Revival of the magic.

PROJECT NAME



Comparison between mouse and human GLO gene locus identified only 6 exons on human genomic DNA. These exons also carry a few nucleotide mutations. These remaining exons include sequences coding for both FAD binding and D-arabinono-1,4-lactone oxidase(ALO) domain of GLO enzyme protein. This evidence indicates that human GLO gene used to be active in the past. Source: Nishikimi M et al JBC (1994) 269:13685-88.

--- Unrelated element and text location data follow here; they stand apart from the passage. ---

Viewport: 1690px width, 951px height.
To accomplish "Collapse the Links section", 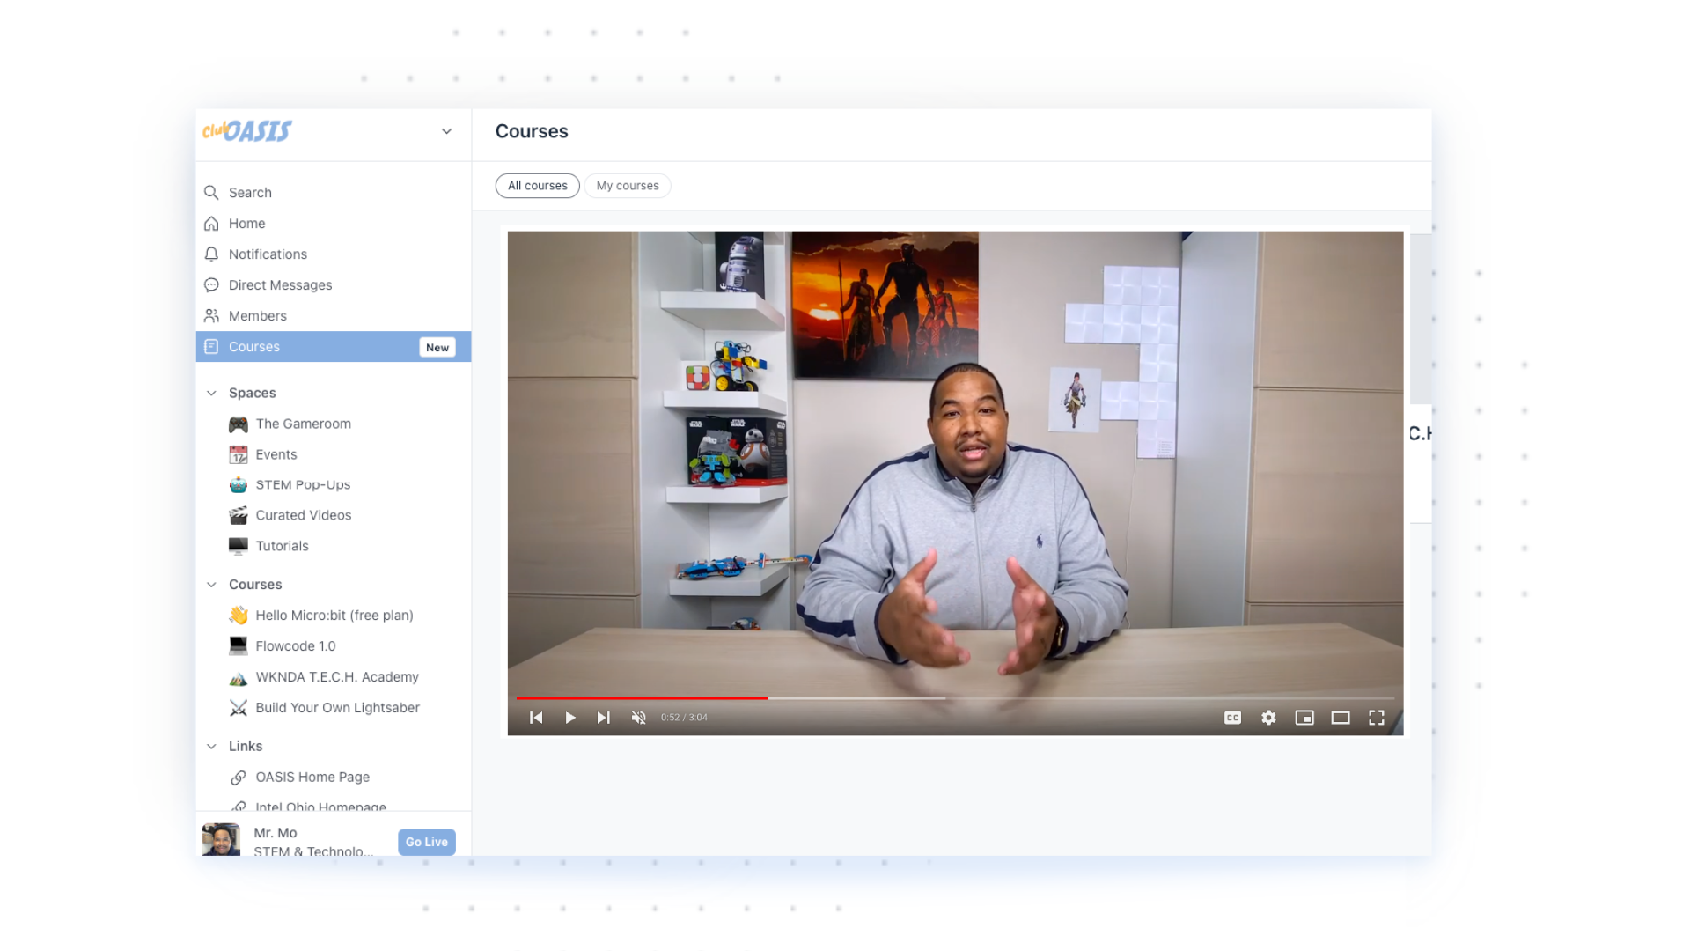I will (211, 746).
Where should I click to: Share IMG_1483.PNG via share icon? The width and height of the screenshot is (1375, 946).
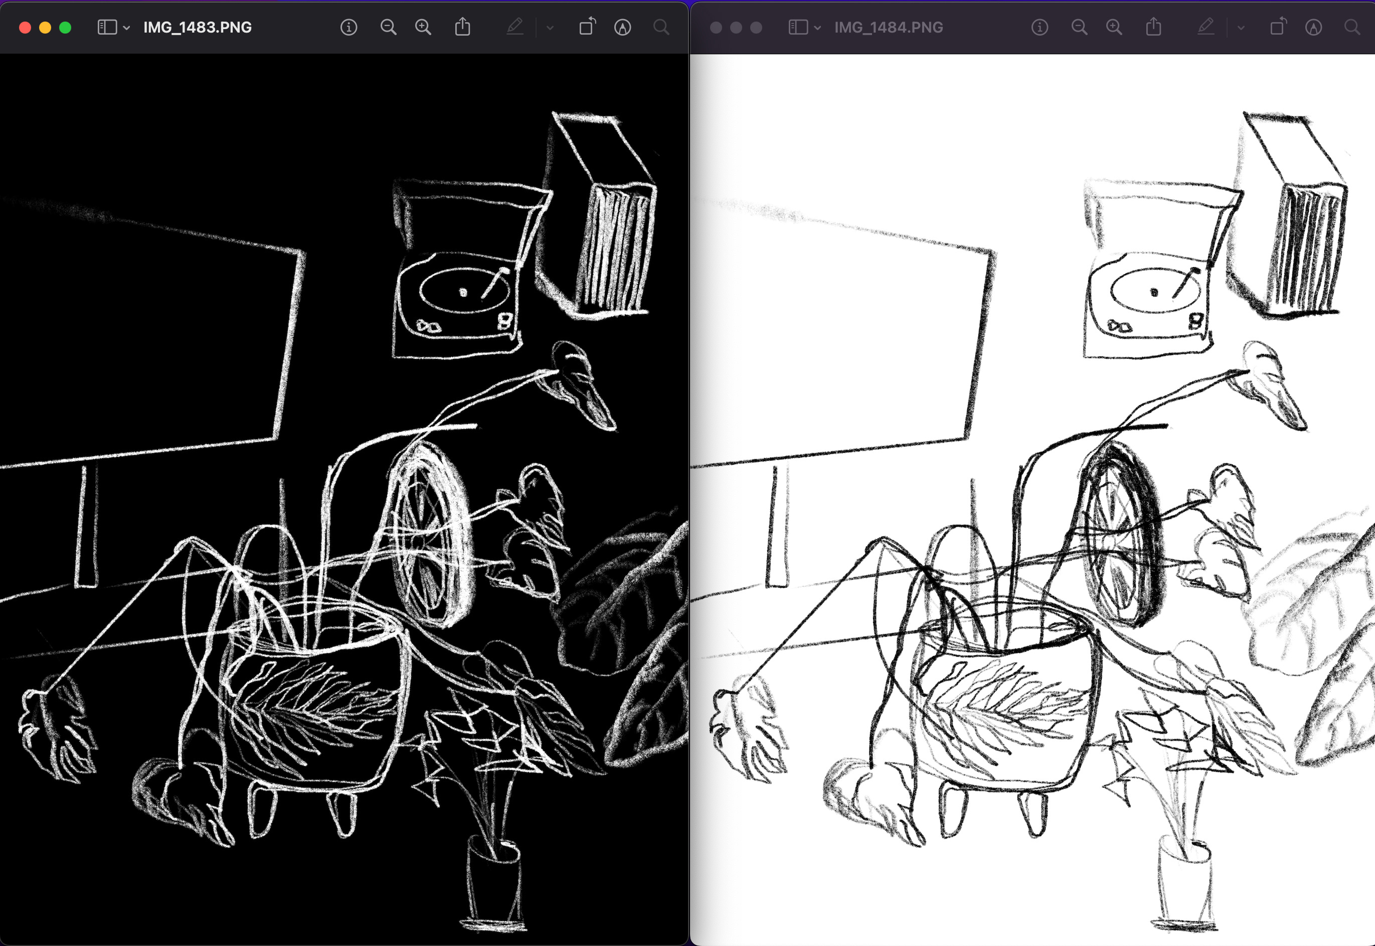tap(462, 27)
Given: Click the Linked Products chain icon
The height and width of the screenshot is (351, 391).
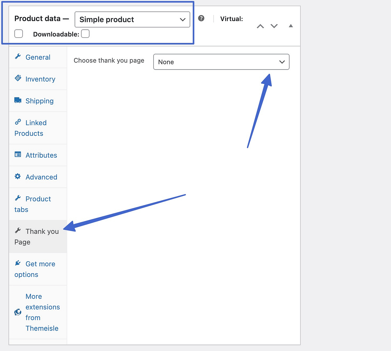Looking at the screenshot, I should click(x=18, y=122).
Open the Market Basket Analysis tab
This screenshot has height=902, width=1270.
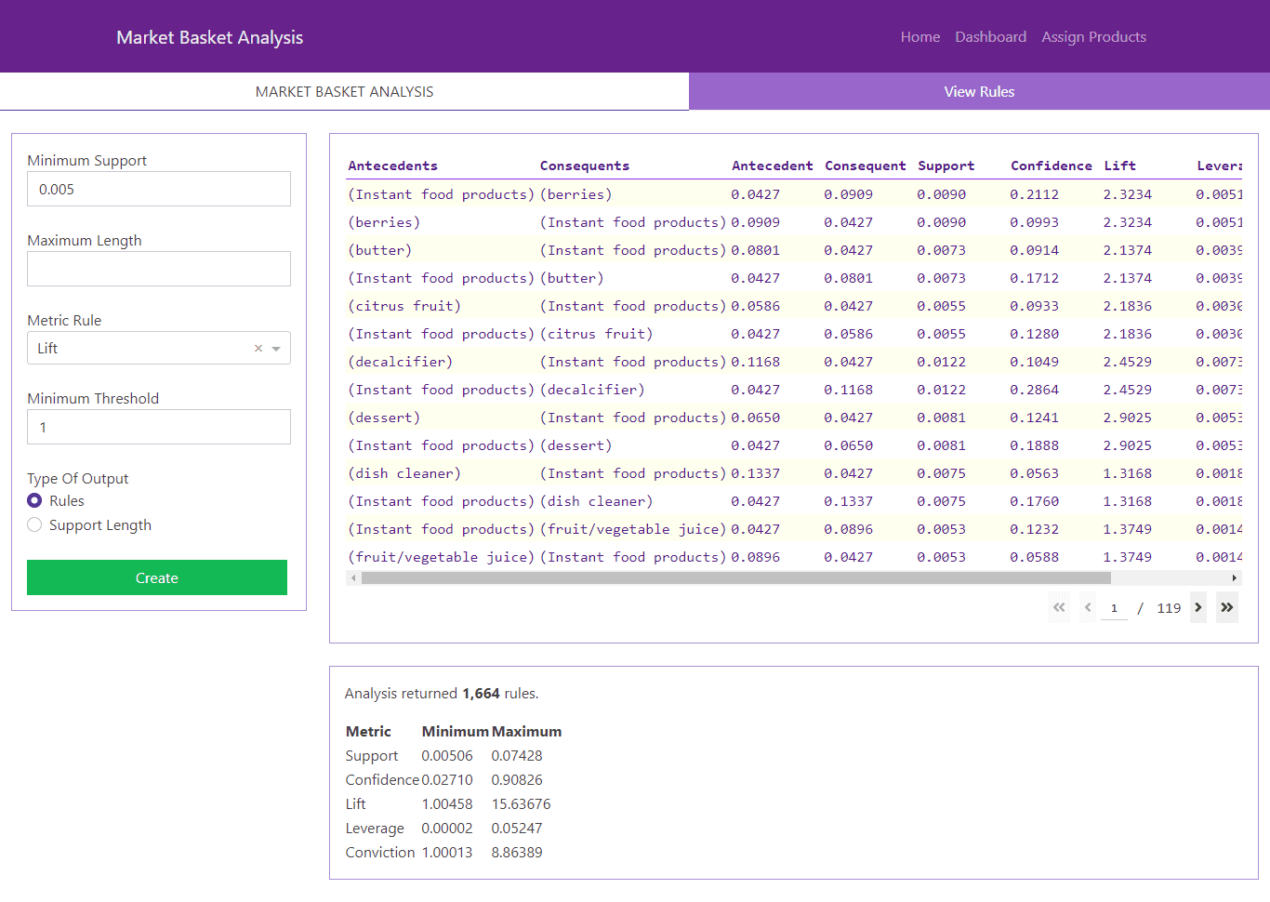click(x=344, y=92)
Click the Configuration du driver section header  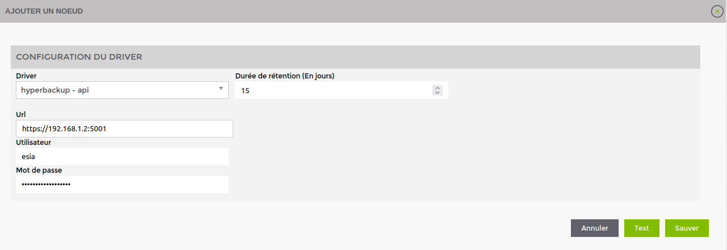(x=79, y=57)
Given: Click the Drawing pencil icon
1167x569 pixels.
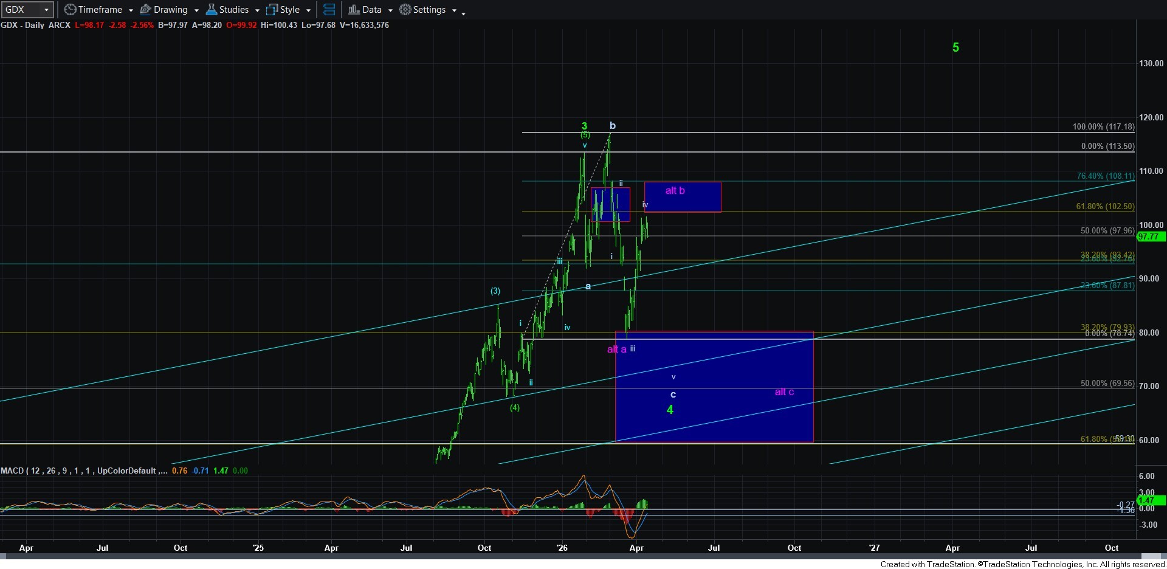Looking at the screenshot, I should click(x=146, y=10).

An Alternative hypothesis believes that the losing of GLO gene, production of which catalyze final production of vitamin C, could be advantageous because this Vitamin C (VitC) production is at the expanse of hydrogen peroxide formation[Free Radical Research, July 2005; 39(7): 671–686] and depletion of glutathione. However, some species of birds and bats have regained their capability of vitamin C synthesis after they lost it in the evolution process, which means such capability is still helpful. Another evidence is that GLO gene knock out mice show some disability in environment adaptation [Immune Network 2012;12(1):18-26]. We believe that reactivation of GLO in animal is more likely to be advantageous but the expression rate should be carefully controlled because the overwhelming amount of VitC could interfere the metabolism in cells. Since the promoter and other regulatory sequence of GLO Pseudogene have already lost its original function, new method was needed to determine appropriate expression rate. Considering the function of Vc in Antioxidant, proteorhodopsin as a light driven proton pump was designed and introduced to simulate oxygen species rich environment. Proteorhodopsin, when exposed to light, can contribute greatly to free radical production was used to titration the possible effect of different amount of GLO expression.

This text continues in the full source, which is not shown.